Exercise aim ▸ The answer is the full set of records, given again exactly and without images.

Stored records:
• • • •

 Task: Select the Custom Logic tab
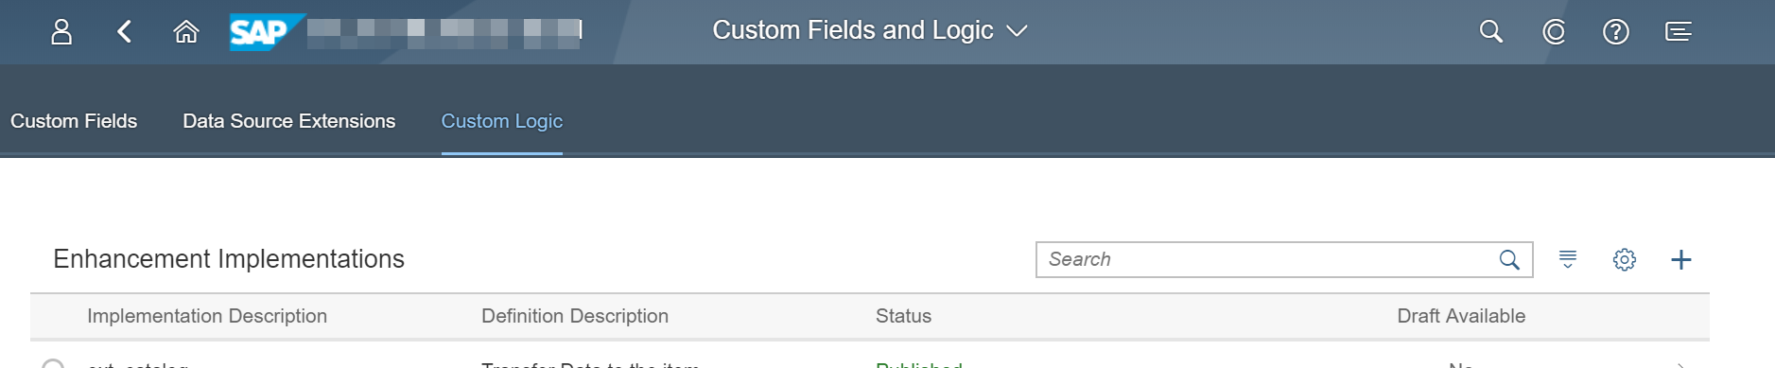point(502,121)
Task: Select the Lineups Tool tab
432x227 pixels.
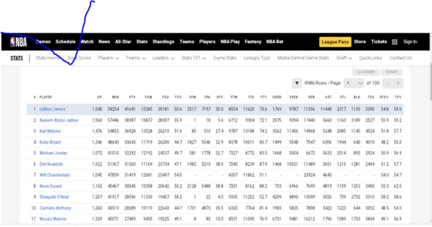Action: (x=257, y=58)
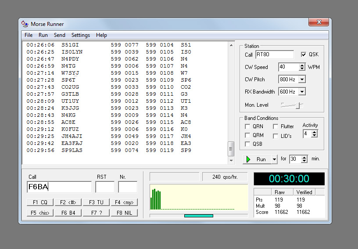Adjust the Mon. Level slider
The height and width of the screenshot is (249, 358).
click(x=298, y=105)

• • • •

Your solution ▸
 Task: Select the Custom Logic tab
point(502,121)
Task: Select the Lineups Tool tab
432x227 pixels.
Action: (x=257, y=58)
Adjust the Mon. Level slider
The height and width of the screenshot is (249, 358).
click(x=298, y=105)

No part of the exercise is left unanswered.